Top of Extracted material
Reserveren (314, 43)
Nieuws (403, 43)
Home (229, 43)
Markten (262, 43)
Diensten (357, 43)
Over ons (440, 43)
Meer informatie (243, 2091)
Bottom of Extracted material
Your goal
A verbatim copy of every record is what you should return.

Result
Reserveren (314, 43)
Nieuws (403, 43)
Home (229, 43)
Markten (262, 43)
Diensten (357, 43)
Over ons (440, 43)
Meer informatie (243, 2091)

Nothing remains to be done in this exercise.